Approximately 190,000 new cases of NSCLC are diagnosed each year in the United States, with ALK-positive NSCLC representing about 5% of cases. Brigatinib will compete with other ALK inhibitors approved in the second-line setting, including Novartis’ Zykadia (ceritinib) and Genentech’s Alecensa (alectinib).

Approval of brigatinib is expected in the first half of 2017. Clovis Oncology’s rucaparib is an oral breakthrough therapy in development for the treatment of patients with advanced ovarian cancer, with BRCA mutations, who were previously treated with 3 or more lines of chemotherapy.

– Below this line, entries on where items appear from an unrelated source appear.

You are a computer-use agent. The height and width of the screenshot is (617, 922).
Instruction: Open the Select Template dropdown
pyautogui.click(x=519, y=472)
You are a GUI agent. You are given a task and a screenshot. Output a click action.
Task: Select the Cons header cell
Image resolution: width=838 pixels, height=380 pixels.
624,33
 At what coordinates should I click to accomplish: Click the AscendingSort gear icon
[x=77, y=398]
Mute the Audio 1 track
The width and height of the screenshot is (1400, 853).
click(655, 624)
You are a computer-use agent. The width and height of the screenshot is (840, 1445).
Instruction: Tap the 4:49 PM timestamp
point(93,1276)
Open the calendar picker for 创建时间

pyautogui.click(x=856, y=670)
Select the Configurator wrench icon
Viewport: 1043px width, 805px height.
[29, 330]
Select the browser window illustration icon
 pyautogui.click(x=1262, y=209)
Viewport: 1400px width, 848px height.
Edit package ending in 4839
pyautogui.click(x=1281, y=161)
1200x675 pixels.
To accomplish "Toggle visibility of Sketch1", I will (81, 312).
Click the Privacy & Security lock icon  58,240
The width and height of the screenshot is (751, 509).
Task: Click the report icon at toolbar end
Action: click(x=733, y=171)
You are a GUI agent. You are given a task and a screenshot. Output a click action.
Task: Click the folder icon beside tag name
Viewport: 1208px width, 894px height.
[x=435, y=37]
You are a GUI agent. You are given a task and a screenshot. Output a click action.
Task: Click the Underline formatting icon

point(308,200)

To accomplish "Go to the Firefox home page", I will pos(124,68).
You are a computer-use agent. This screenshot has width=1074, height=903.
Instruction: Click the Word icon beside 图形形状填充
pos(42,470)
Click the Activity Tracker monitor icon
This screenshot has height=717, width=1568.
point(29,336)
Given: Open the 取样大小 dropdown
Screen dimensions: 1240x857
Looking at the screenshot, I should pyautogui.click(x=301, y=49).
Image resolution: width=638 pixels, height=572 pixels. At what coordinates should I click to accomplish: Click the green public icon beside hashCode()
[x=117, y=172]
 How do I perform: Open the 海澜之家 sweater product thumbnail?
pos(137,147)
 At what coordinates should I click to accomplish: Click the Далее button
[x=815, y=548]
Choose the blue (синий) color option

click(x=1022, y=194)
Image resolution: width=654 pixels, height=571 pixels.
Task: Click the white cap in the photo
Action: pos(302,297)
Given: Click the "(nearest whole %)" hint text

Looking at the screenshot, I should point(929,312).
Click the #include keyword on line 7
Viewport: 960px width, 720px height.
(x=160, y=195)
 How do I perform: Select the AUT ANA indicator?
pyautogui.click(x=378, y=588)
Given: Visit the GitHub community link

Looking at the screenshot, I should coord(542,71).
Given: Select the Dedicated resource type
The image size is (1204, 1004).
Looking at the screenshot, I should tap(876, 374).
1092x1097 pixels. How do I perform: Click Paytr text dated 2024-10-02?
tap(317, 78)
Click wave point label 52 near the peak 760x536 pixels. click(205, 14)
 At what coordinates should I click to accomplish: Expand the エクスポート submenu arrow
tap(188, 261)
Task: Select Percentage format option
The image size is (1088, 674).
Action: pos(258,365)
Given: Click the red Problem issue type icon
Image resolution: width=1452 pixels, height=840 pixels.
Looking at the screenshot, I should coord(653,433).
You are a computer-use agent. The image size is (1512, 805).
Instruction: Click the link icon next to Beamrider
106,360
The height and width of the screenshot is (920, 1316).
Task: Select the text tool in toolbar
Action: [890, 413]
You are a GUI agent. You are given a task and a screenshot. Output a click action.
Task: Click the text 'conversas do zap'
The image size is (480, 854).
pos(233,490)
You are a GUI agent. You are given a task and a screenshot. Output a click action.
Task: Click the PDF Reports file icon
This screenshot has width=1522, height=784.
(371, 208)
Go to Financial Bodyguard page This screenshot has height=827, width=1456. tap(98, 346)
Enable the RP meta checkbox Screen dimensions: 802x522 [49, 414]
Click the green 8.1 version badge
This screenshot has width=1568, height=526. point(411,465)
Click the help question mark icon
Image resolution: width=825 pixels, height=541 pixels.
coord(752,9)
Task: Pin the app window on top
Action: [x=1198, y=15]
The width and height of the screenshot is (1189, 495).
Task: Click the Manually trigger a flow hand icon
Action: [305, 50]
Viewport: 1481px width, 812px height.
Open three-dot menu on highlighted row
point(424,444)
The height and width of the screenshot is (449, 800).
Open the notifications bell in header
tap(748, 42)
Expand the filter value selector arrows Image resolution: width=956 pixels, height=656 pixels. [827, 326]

Approximately 22,000 women are diagnosed with ovarian cancer each year in the United States, with 10% to 15% of cases associated with BRCA mutations. Rucaparib will compete with AstraZeneca’s Lynparza (olaparib), an oral PARP inhibitor approved to treat refractory BRCA-positive ovarian cancer. Approval of rucaparib is expected in the first half of 2017.

Rheumatoid Arthritis

New competitors are expected in the RA market. Eli Lilly and Incyte’s JAK inhibitor baricitinib is a once-daily oral therapy that is expected to be approved by January 19, 2017, for the treatment of moderate to severe RA. Baricitinib will compete with Pfizer’s Xeljanz (tofacitinib), an oral JAK inhibitor taken twice daily, as well as its once-daily formulation, Xeljanz XR.

In a clinical trial, baricitinib demonstrated superior efficacy compared with Humira. Sanofi and Regeneron’s Saracta (sarilumab) is an IL-6 receptor inhibitor that is pending approval for the treatment of RA. It is administered as an SC injection every other week.

A clinical study showed that Saracta improved the signs and symptoms of RA compared with Humira. Saracta will compete with Genentech’s Actemra (tocilizumab), an IV and SC IL-6 inhibitor. The approval of Saracta is expected by October 30 of this year. Janssen and GlaxoSmithKline’s sirukumab is another IL-6 inhibitor that may enter the market in 2017.

Aimee Tharaldson, PharmD, is a senior clinical consultant in the Emerging Therapeutics Department at Express Scripts. She is responsible for monitoring and analyzing the specialty pharmaceutical pipeline. The Emerging Therapeutics Department produces several proprietary reports on the pipeline for use by Express Scripts’ employees and clients. It is also responsible for the safety program that alerts patients, physicians, and clients to important information regarding serious drug safety alerts and market withdrawals. She contributes to Express Scripts’ Drug Trend Report and plays a key role in developing and maintaining Express Scripts’ specialty drug list. She received her doctor of pharmacy degree from the University of Minnesota, College of Pharmacy, and completed a pharmacy practice residency at the Minneapolis VA Medical Center.